■ RECORD SET

▬▬▬▬▬▬▬▬▬▬

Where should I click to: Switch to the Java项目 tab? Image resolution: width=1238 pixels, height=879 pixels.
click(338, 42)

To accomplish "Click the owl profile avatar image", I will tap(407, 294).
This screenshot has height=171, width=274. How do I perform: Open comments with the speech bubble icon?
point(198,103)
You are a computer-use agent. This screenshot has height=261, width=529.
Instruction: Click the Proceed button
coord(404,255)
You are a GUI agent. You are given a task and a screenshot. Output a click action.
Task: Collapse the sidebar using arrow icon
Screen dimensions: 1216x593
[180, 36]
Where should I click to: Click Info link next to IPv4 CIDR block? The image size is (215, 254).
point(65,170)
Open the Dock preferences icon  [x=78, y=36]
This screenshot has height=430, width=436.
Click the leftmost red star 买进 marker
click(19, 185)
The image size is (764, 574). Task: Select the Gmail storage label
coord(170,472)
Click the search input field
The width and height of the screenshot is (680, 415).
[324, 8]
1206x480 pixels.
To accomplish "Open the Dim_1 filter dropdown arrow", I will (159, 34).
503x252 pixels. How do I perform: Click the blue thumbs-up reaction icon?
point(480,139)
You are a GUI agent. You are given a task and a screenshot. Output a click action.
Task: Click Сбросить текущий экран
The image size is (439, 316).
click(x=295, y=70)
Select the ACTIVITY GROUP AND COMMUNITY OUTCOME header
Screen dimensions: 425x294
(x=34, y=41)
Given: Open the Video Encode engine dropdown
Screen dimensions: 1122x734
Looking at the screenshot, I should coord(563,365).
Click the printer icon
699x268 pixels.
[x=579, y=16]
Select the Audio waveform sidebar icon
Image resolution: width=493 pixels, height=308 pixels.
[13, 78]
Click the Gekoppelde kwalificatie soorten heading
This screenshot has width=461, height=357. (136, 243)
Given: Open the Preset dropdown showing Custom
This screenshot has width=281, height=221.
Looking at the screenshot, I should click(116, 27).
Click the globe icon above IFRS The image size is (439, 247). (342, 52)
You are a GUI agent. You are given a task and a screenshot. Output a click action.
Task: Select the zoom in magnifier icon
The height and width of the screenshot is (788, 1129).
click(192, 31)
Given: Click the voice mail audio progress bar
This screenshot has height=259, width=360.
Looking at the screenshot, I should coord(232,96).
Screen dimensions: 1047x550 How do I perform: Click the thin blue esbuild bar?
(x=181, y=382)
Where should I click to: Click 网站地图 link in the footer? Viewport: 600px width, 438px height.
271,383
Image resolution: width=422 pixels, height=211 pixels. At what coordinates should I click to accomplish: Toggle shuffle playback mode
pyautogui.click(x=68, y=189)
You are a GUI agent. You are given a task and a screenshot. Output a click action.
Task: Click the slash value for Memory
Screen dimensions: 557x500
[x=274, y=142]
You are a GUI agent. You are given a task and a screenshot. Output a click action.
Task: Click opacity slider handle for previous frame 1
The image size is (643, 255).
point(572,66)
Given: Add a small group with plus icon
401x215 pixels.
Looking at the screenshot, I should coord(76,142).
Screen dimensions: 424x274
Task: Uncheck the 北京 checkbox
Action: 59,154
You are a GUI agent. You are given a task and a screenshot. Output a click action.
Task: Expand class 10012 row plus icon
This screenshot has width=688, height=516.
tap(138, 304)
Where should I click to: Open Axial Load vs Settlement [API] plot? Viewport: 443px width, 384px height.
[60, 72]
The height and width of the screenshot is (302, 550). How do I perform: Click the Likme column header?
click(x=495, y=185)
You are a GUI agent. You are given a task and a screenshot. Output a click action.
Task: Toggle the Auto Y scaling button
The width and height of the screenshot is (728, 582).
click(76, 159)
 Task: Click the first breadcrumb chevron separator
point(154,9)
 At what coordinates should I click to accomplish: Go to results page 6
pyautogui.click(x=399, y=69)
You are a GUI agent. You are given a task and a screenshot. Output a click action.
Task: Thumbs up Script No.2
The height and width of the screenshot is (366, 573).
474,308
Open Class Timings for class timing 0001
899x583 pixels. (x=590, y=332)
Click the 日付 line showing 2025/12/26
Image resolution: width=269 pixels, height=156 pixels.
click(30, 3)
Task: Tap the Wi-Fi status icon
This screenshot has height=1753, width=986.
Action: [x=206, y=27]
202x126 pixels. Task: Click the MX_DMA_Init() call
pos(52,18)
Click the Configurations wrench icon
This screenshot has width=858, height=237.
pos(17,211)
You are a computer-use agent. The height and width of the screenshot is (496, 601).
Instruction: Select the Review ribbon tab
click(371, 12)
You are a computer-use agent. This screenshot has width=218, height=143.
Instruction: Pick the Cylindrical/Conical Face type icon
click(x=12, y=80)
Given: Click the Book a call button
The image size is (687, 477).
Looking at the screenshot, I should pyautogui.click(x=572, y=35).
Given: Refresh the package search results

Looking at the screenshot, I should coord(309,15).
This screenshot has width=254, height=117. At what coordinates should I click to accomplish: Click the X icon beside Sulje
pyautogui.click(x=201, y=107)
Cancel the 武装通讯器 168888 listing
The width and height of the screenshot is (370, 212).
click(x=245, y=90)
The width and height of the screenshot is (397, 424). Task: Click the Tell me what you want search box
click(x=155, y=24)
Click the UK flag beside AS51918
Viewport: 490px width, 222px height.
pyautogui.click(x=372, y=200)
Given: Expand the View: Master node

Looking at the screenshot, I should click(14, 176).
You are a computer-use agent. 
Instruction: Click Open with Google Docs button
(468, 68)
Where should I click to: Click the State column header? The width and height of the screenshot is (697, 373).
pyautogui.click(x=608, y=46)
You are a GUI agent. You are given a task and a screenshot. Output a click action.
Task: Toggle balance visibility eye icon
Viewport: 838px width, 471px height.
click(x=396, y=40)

▬▬▬▬▬▬▬▬▬▬

■ PROBLEM TO WORK ON
Set down, from the entries above, exactly the lines from the one with "Task: Toggle the Auto Y scaling button" up to and including the one with "Task: Toggle balance visibility eye icon", and no other lines.

■ WRITTEN RESPONSE
Task: Toggle the Auto Y scaling button
The width and height of the screenshot is (728, 582).
click(76, 159)
 Task: Click the first breadcrumb chevron separator
point(154,9)
 At what coordinates should I click to accomplish: Go to results page 6
pyautogui.click(x=399, y=69)
You are a GUI agent. You are given a task and a screenshot. Output a click action.
Task: Thumbs up Script No.2
The height and width of the screenshot is (366, 573).
474,308
Open Class Timings for class timing 0001
899x583 pixels. (x=590, y=332)
Click the 日付 line showing 2025/12/26
Image resolution: width=269 pixels, height=156 pixels.
click(30, 3)
Task: Tap the Wi-Fi status icon
This screenshot has height=1753, width=986.
Action: [x=206, y=27]
202x126 pixels. Task: Click the MX_DMA_Init() call
pos(52,18)
Click the Configurations wrench icon
This screenshot has width=858, height=237.
pos(17,211)
You are a computer-use agent. The height and width of the screenshot is (496, 601).
Instruction: Select the Review ribbon tab
click(371, 12)
You are a computer-use agent. This screenshot has width=218, height=143.
Instruction: Pick the Cylindrical/Conical Face type icon
click(x=12, y=80)
Given: Click the Book a call button
The image size is (687, 477).
Looking at the screenshot, I should pyautogui.click(x=572, y=35).
Given: Refresh the package search results

Looking at the screenshot, I should coord(309,15).
This screenshot has width=254, height=117. At what coordinates should I click to accomplish: Click the X icon beside Sulje
pyautogui.click(x=201, y=107)
Cancel the 武装通讯器 168888 listing
The width and height of the screenshot is (370, 212).
click(x=245, y=90)
The width and height of the screenshot is (397, 424). Task: Click the Tell me what you want search box
click(x=155, y=24)
Click the UK flag beside AS51918
Viewport: 490px width, 222px height.
pyautogui.click(x=372, y=200)
Given: Expand the View: Master node

Looking at the screenshot, I should click(14, 176).
You are a computer-use agent. 
Instruction: Click Open with Google Docs button
(468, 68)
Where should I click to: Click the State column header? The width and height of the screenshot is (697, 373).
pyautogui.click(x=608, y=46)
You are a GUI agent. You are given a task and a screenshot. Output a click action.
Task: Toggle balance visibility eye icon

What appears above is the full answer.